Here is a basic K-mount lens, with the aperture lever at the top:



The original design of the K-mount camera has a corresponding actuator to move the aperture lever like a light switch, just on (stopped down to the aperture selected on the lens's ring) and off (aperture fully open for focusing). At the bottom of the lens photo, there's a rectangular tab that moves in a slot, changing position along with the aperture ring setting. The camera had an aperture follower to track this tab, and tell the light meter where the user set the aperture ring. The system allowed metering at any aperture setting and wide open focusing.
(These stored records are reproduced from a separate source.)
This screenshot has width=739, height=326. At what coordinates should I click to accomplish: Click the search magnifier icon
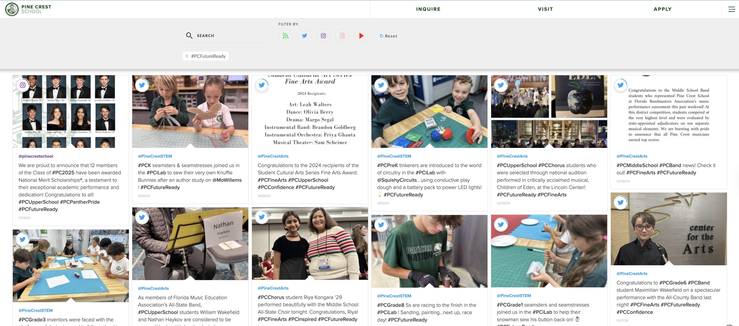click(x=189, y=35)
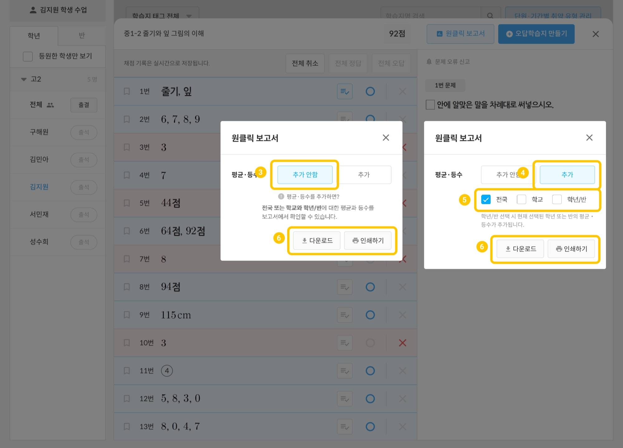Screen dimensions: 623x448
Task: Select the 학년 tab
Action: click(34, 36)
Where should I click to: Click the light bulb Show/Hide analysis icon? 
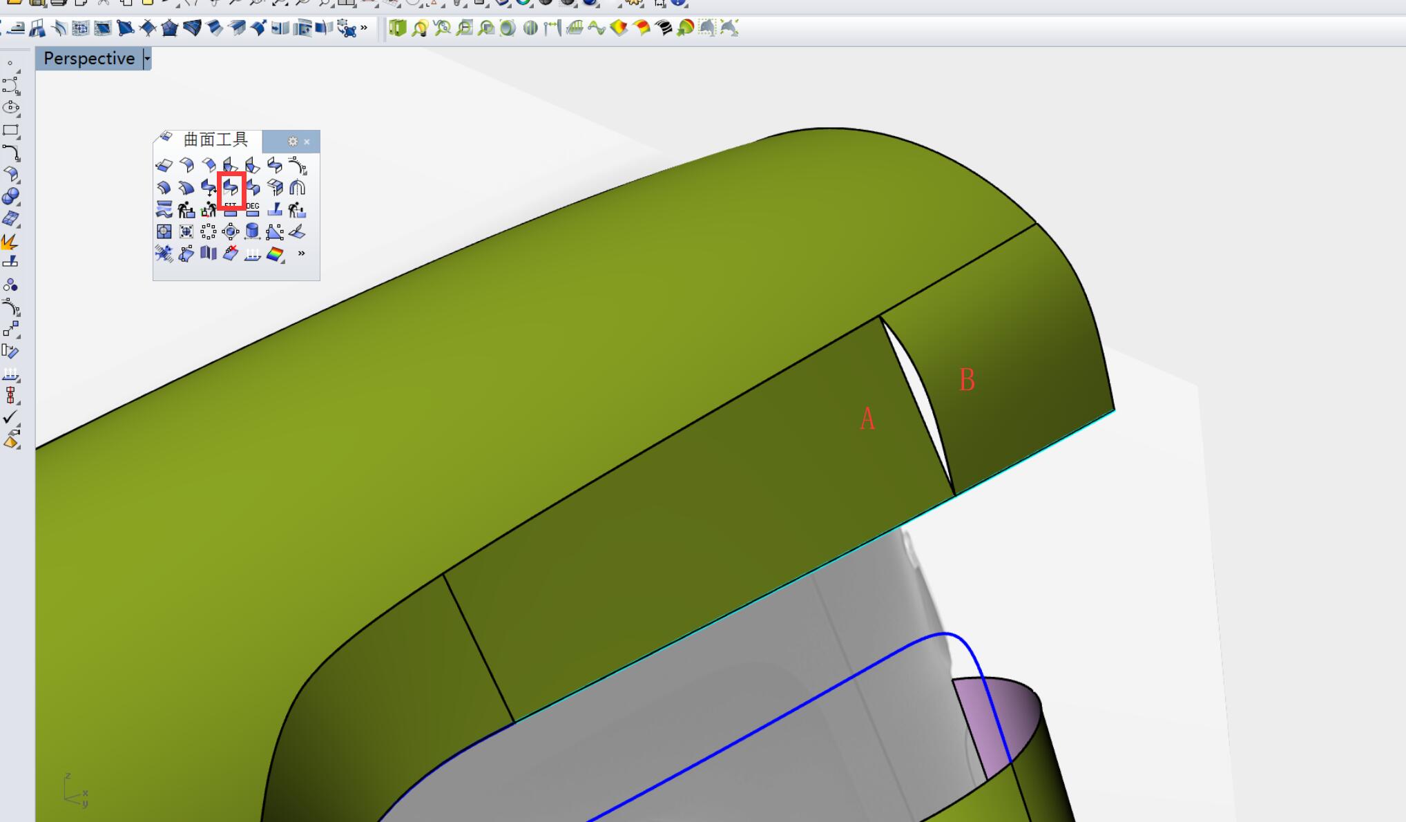point(419,28)
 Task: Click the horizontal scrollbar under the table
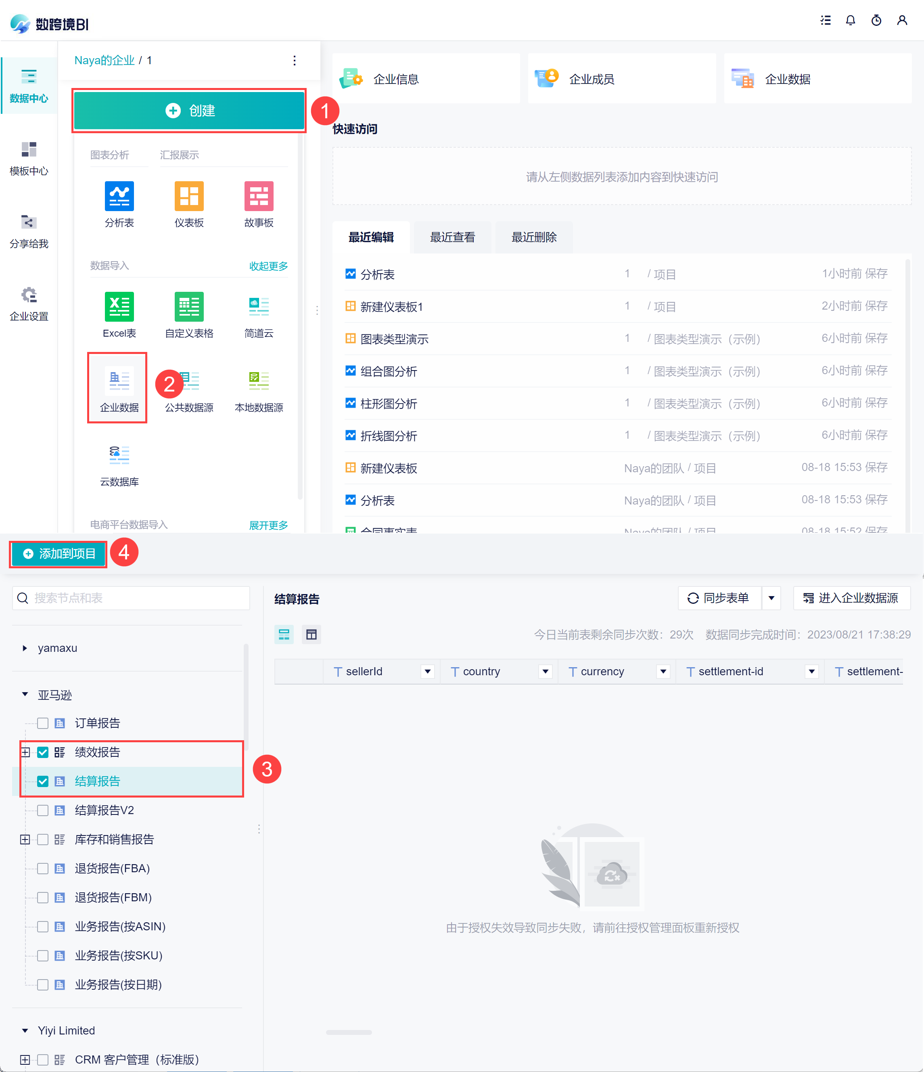coord(349,1032)
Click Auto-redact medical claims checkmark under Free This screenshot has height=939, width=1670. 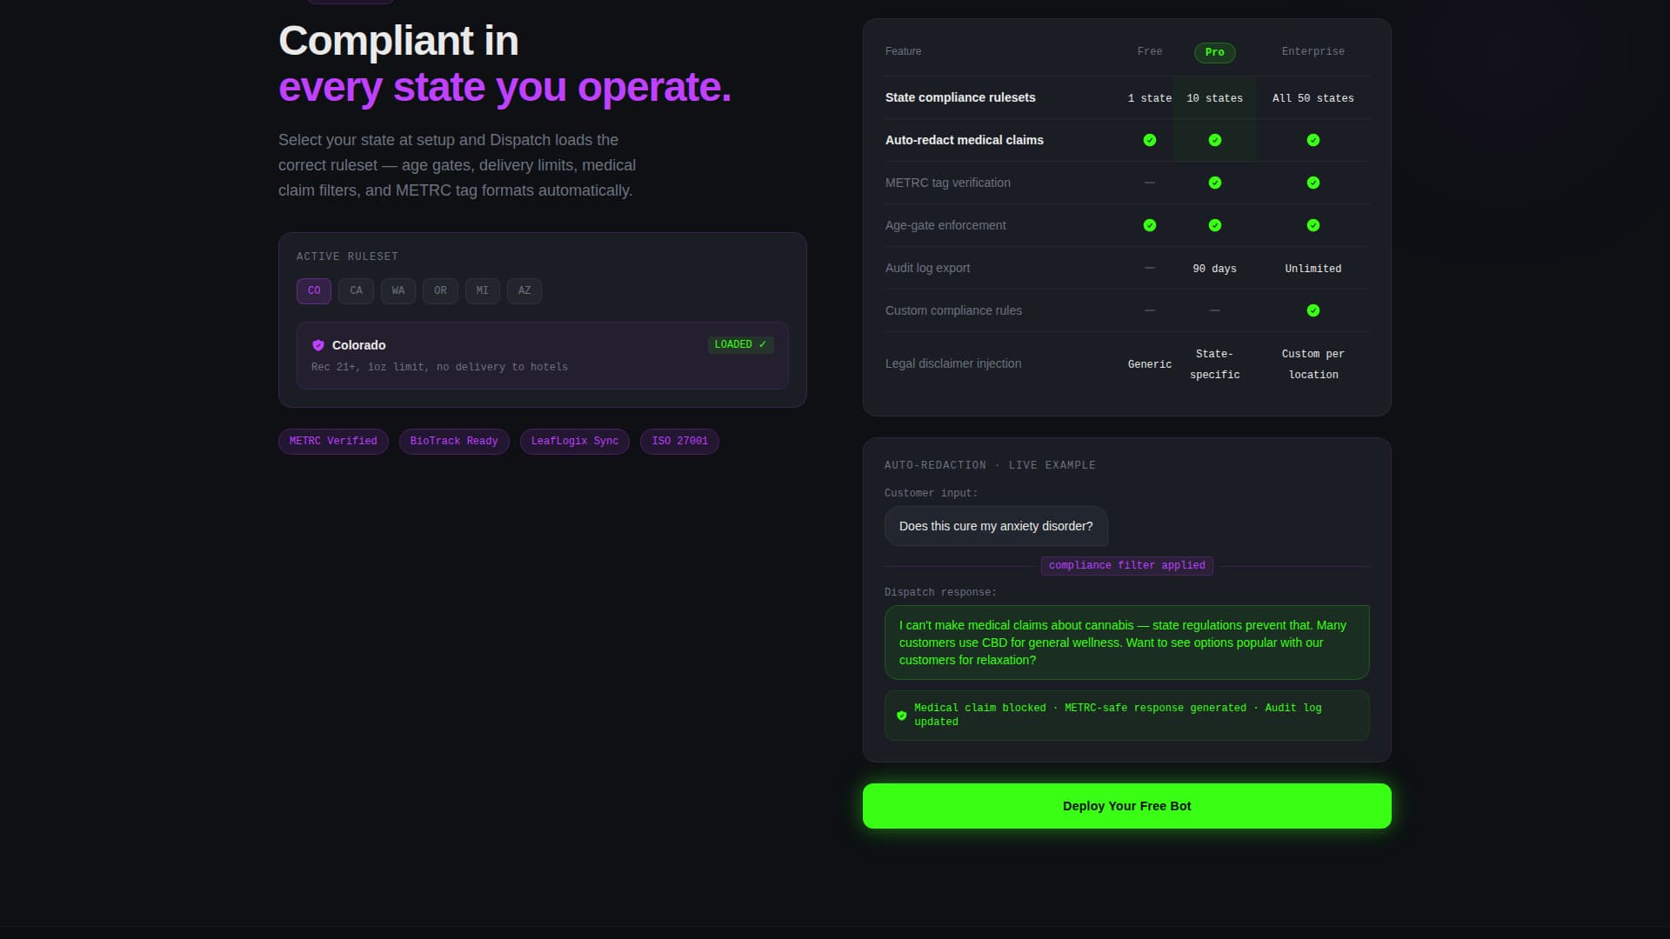pyautogui.click(x=1150, y=140)
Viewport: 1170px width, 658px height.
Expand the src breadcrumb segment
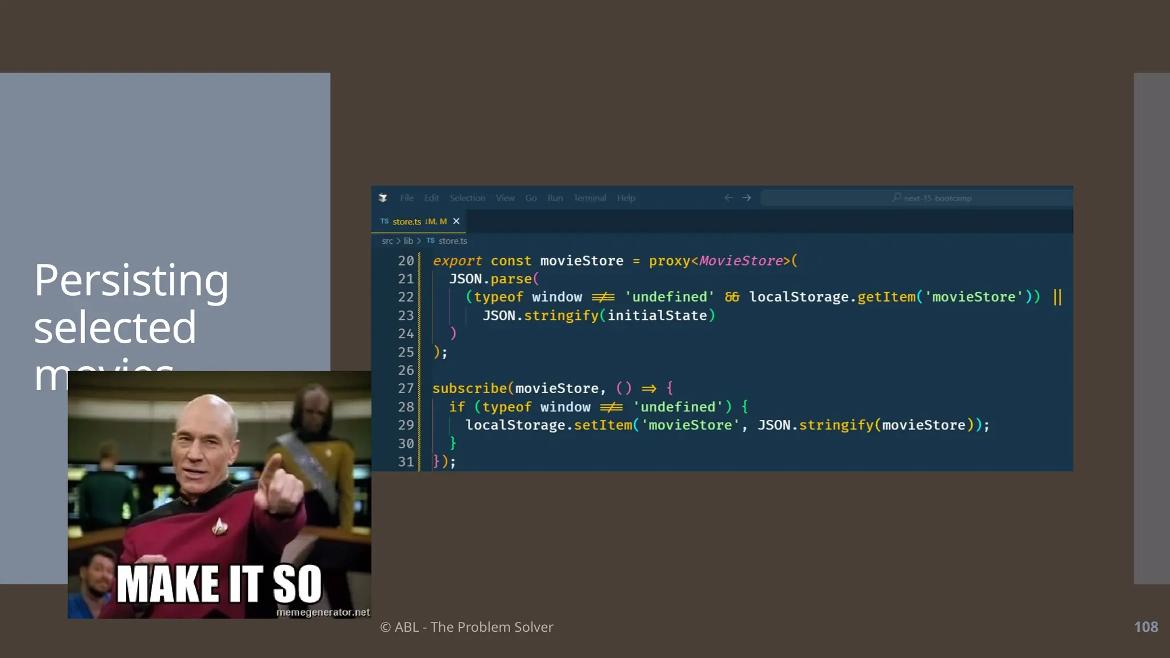pos(387,241)
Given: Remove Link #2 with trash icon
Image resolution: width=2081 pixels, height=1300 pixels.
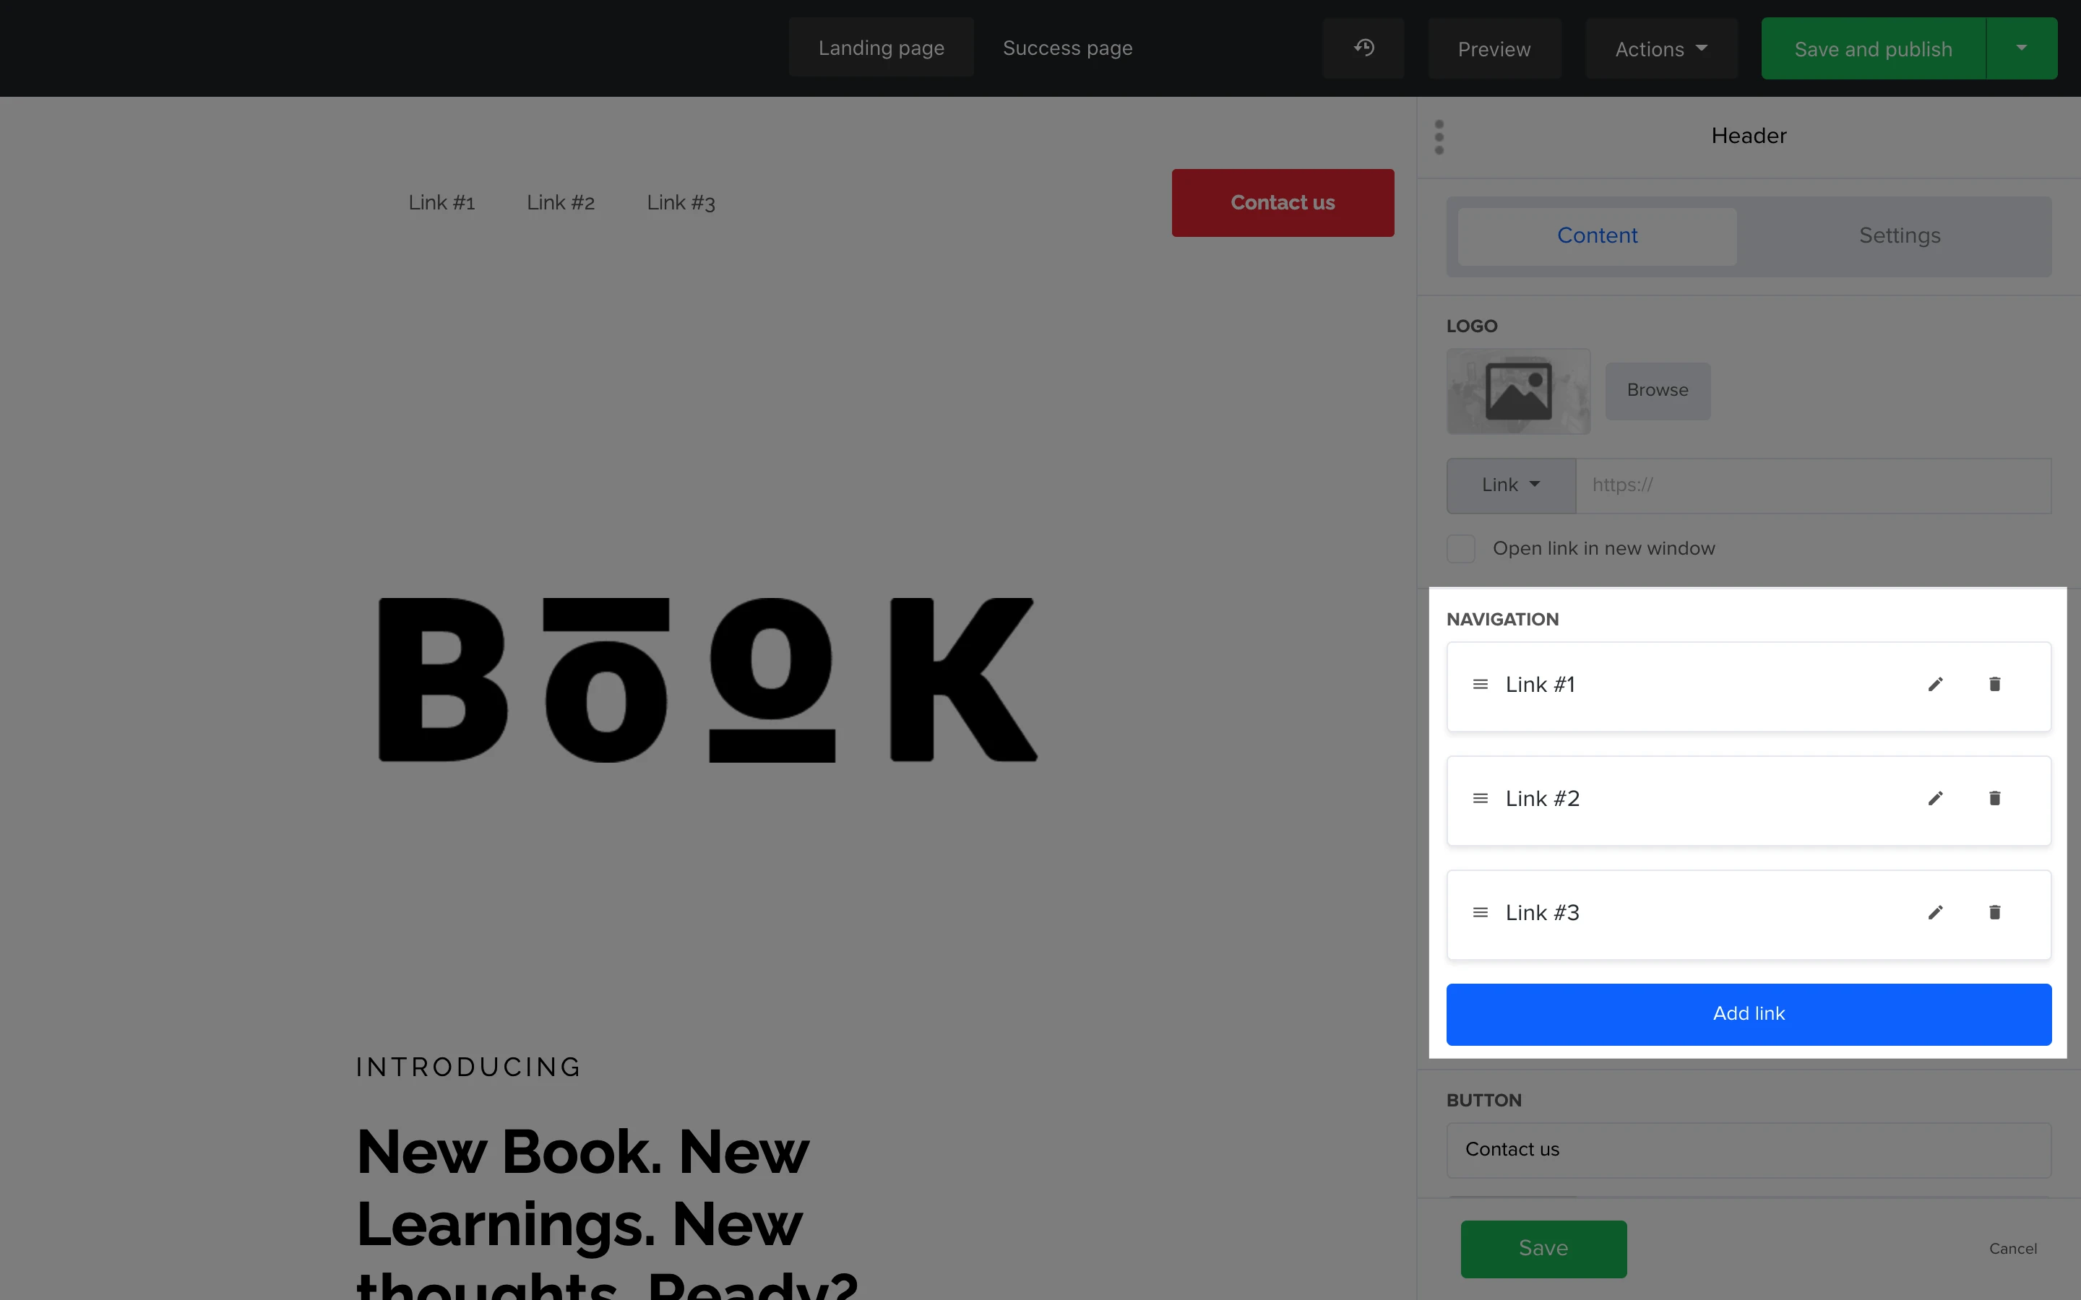Looking at the screenshot, I should (1994, 799).
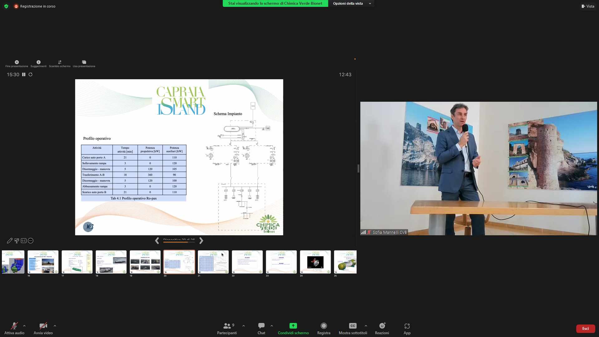Open the Vista layout menu
599x337 pixels.
tap(588, 6)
That's in about 1975.

When camera makers wanted to add automatic modes, they needed a way to tell the camera more information about the lens, and control it more precisely. Pentax made a couple of changes to their mount, adding electrical contacts for lens information, and making the aperture lever move much more precisely. Now the camera could tell what a newer lens was capable of, and control it. Meanwhile, older lenses would still work the old way, and if you were used to using an aperture ring, you could. That's in about 1983.

About 10 years later, Pentax started eliminating the aperture follower from some cameras. Those cameras required a lens with an A position on the ring. Then 10 more years later, they introduced their first DSLR. Without checking my facts, I think the *ist D didn't originally have stop-down metering - it was activated with a firmware upgrade. This solution meant the camera didn't need any lens information. It just stopped down the lens and activated the light meter.